START Data to examine
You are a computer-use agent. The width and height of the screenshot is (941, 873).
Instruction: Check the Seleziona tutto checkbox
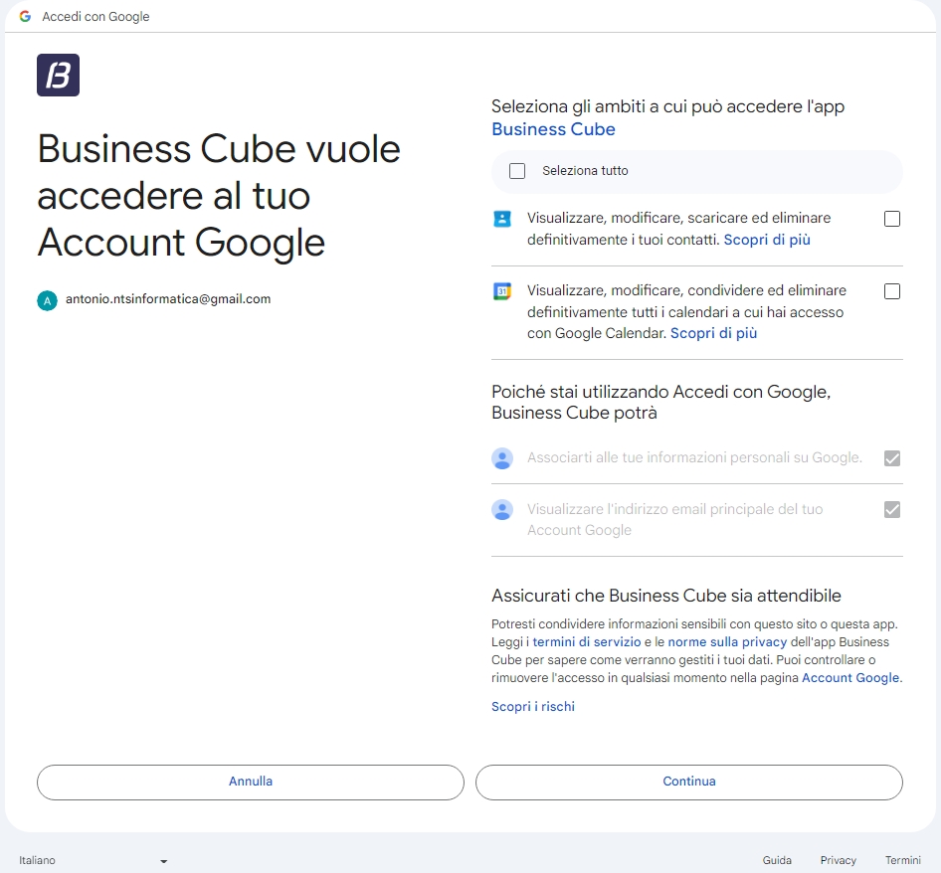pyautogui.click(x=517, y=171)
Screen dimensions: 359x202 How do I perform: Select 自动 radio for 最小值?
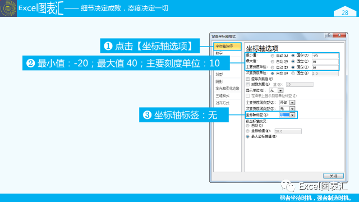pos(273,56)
END Data to examine
**What to produce**:
The job is to return the listing above exactly, minus its pictures.

**Task output**:
You are a computer-use agent. The width and height of the screenshot is (941, 873).
Instruction: Check the Seleziona tutto checkbox
pyautogui.click(x=517, y=171)
Screen dimensions: 359x202 How do I perform: Select 自动 radio for 最小值?
pos(273,56)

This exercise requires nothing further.